I've had the good fortune to catch a lot of great rock and roll acts before anybody else had heard of them. I saw "The Tubes" at their record debut party at LA's Roxy. I caught "T.Rex" and "Donovan" in a London pubs where they passed the hat after each set. "The Cars" at the El Mocambo before anybody knew who they were. "Joni Mitchell" in a Regina coffee house when her singing husband of the time was the actual marquee draw.

I've also finally caught several of my faves when they decided it was time to pull the plug and hit the road for a final farewell, including various incarnations of "The Who", who've retired more often than Brett Favre and still don't seem to have disappeared.

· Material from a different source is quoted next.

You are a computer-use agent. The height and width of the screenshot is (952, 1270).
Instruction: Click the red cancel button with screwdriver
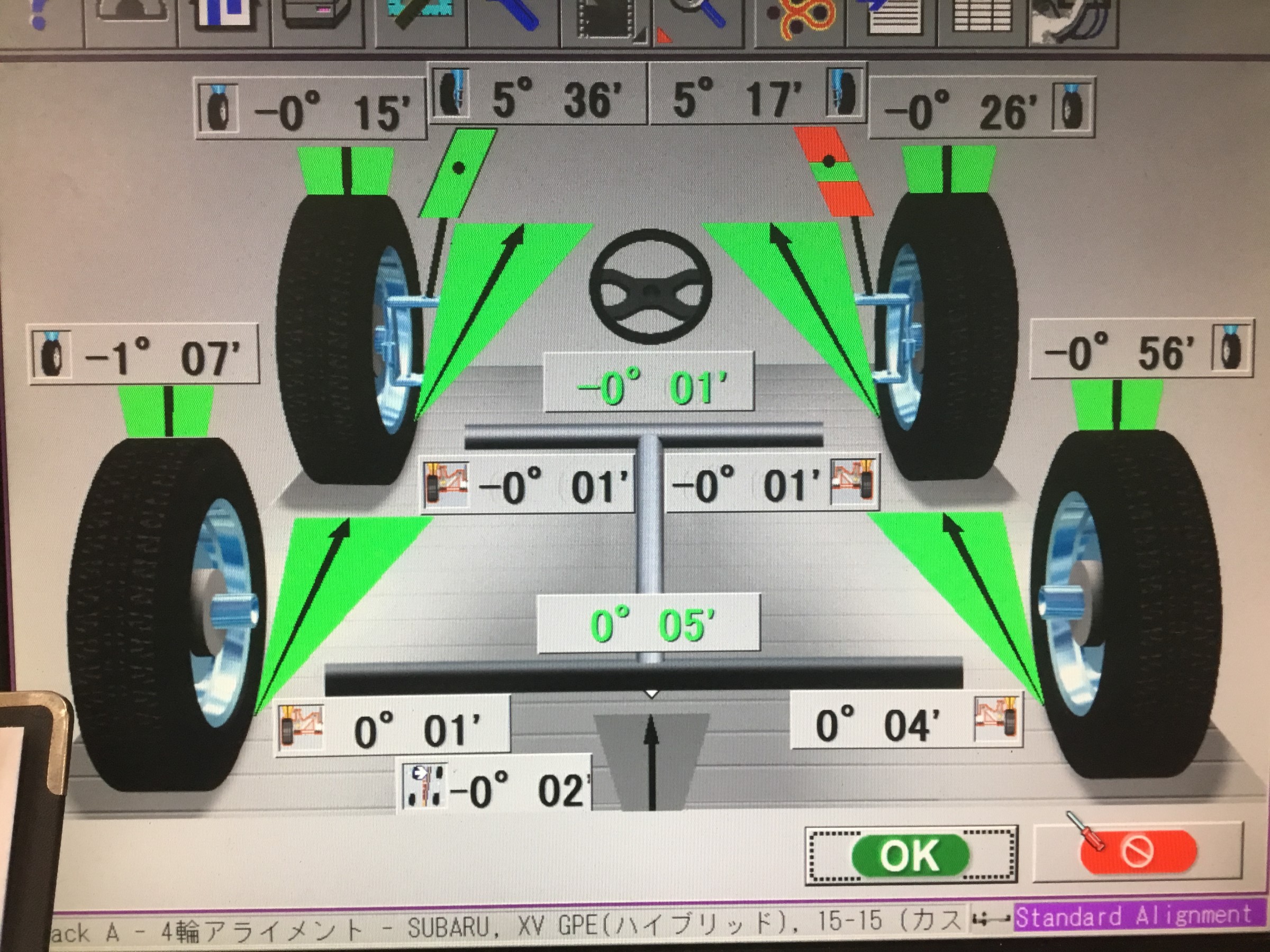pyautogui.click(x=1138, y=852)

Popular music is often used in movies and TV to evoke an era and some part of me believes once that era is gone, it has a nostalgic value but it's better if you and your musical tastes move on.

And every time I go to a hockey game and hear the ancient anthems that permeate the time-outs, I wonder how I would have reacted in my teens to somebody trying to pump me up with Bo-Dee-Oh-Do music from the 1920's.

So while I know that a lot of these guys are still on the road because people like to wax nostalgic or their record company screwed them on their royalties, part of me always wishes they either had some new stuff (signifying they really are artists still plugging away at their craft) or they found a new approach to their old hits so you didn't spend half the concert wondering if they'll still be able to hit the high notes.

Apparently I'm not alone in these ruminations.

Tim Hawkins is primarily known as a "Christian Comic", which I guess means he works clean and doesn't worry about Bill Maher cadging any of his material. And what follows is his take on aging rock stars. I couldn't agree more.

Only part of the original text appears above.